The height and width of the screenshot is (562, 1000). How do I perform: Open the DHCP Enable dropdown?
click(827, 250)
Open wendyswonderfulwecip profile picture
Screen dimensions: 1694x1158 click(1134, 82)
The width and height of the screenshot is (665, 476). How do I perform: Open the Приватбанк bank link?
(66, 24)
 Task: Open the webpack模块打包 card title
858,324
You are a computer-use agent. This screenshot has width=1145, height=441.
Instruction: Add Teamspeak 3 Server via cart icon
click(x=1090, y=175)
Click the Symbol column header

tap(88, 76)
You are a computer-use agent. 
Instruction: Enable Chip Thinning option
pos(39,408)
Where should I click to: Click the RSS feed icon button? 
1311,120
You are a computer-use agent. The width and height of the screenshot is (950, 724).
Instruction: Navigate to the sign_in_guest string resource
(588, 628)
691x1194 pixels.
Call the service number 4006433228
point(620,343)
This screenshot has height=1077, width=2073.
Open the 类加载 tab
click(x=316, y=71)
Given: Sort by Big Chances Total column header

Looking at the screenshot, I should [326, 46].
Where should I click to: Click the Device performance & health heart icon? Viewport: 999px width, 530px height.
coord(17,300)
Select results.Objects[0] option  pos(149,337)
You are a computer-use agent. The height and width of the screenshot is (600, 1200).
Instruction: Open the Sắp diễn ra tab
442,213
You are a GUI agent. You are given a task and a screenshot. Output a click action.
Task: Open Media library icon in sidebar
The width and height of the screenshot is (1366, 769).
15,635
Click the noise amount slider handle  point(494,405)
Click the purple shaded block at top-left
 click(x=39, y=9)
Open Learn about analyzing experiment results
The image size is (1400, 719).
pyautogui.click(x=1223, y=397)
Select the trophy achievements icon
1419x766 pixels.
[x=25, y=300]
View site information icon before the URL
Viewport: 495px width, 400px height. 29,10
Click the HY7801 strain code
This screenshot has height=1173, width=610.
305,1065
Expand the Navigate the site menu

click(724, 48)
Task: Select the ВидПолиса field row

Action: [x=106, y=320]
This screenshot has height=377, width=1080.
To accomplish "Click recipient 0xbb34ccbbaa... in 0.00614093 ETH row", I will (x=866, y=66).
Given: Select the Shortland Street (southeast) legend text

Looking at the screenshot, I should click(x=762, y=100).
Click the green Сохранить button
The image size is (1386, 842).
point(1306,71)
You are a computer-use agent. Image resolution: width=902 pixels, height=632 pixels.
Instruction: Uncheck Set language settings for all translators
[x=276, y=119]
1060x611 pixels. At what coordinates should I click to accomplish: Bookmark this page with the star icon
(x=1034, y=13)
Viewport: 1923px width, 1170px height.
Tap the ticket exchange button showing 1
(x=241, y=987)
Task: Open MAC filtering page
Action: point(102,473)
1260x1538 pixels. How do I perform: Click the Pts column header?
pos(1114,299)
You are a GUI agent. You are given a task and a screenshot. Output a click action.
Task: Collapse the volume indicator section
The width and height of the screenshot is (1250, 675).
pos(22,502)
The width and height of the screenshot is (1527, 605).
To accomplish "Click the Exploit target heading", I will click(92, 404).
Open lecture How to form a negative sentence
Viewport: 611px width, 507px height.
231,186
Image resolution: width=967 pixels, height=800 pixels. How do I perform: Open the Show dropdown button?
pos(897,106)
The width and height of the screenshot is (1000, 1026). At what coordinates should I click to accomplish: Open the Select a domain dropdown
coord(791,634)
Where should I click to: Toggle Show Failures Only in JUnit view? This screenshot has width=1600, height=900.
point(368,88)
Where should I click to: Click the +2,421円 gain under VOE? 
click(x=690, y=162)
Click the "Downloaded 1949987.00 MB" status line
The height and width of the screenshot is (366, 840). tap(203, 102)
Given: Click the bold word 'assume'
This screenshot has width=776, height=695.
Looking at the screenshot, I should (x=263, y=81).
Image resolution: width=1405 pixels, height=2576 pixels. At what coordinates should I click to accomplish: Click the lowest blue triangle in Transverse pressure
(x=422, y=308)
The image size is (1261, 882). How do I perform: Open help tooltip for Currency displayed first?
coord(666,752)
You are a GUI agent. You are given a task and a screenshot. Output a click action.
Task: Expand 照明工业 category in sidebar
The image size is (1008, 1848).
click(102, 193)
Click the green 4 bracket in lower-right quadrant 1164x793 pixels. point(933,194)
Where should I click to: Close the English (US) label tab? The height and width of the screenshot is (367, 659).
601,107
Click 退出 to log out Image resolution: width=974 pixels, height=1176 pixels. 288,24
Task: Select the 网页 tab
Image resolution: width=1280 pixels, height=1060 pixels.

**Work to complete**.
Scan the entries above for the line containing "You are a computer-use agent. This", and copy it and all lines after it exactly, down to and including the line containing "You are a computer-use agent. The width".

**Task answer**.
You are a computer-use agent. This screenshot has width=1145, height=441.
Instruction: Add Teamspeak 3 Server via cart icon
click(x=1090, y=175)
Click the Symbol column header

tap(88, 76)
You are a computer-use agent. 
Instruction: Enable Chip Thinning option
pos(39,408)
Where should I click to: Click the RSS feed icon button? 
1311,120
You are a computer-use agent. The width and height of the screenshot is (950, 724).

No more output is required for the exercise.